Gibt es noch andere Ausnahmen?
Eine bekannte Ausnahme ist die Helmpflicht bei Motorrädern oder Motorrollern. Da ist notwendigerweise das Gesicht verhüllt beziehungsweise nicht erkennbar. Aber wenn man sagt, aus Gründen einer Maskenpflicht bei einer Pandemie oder zur Karnevalszeit werden solche Verstöße nicht verfolgt, dann ist das eine reine Ermessensentscheidung und beruht nicht auf einem gesetzlichen Ausnahmegrund.
Wenn ich mit dem Motorrad unterwegs bin und geblitzt wurde, kann ich also sagen: Ich war das gar nicht?

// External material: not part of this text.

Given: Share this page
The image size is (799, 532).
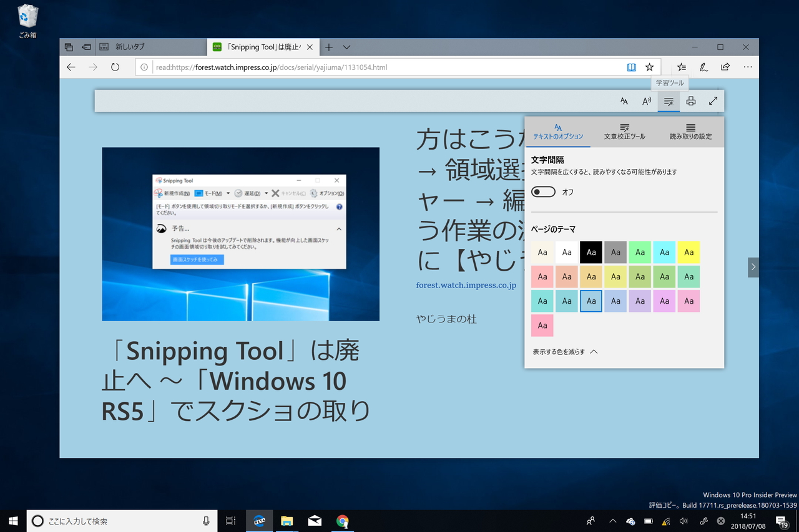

Wenn Motorradfahrende keine Angaben machen, wer gefahren ist, haben sie gute Chancen auf eine Einstellung des Bußgeldverfahrens, weil man den Verstoß tatsächlich nicht nachweisen kann. Wenn das öfter vorkommt, kann dem Motorradfahrer oder der Motorradfahrerin allerdings ein Fahrtenbuch auferlegt werden. Übrigens: Das Oberverwaltungsgericht Rheinland-Pfalz hat auch darauf hingewiesen, dass eine Person, die aus Gründen der Religion das Gesicht verhüllen möchte, die Möglichkeit hat, mit einem Motorroller von A nach B zu kommen oder öffentliche Verkehrsmittel zu benutzen.
Gibt es auch ähnliche Regeln bei Männern und ihrer Religionsausübung?
Wenn ein Mann einen Turban trägt und sagt, er kann keinen Helm anziehen beim Motorradfahren, dann würden die Gerichte wahrscheinlich genauso entscheiden und sagen, dass aus Gründen der Verkehrssicherheit eben diese Einschränkung hinzunehmen sei, diese Person auf das Fahren mit einem Motorrad verzichten und sich dann auf andere Verkehrsmittel konzentrieren müsse, etwa das Auto.
Gehen Sie davon aus, dass auch bei dem Fall in Berlin das Gericht keine Ausnahme zulässt?
Ja. Alles andere würde mich schon sehr überraschen, weil das dann auch einen Wertungswiderspruch zu den Regeln der Straßenverkehrsordnung bedeuten würde. Und ich kann mir nicht vorstellen, dass hier in Berlin anders entschieden wird als bei den bisherigen Entscheidungen von Verwaltungsgerichten.
Mit Christian Demuth sprach Helena Daehler.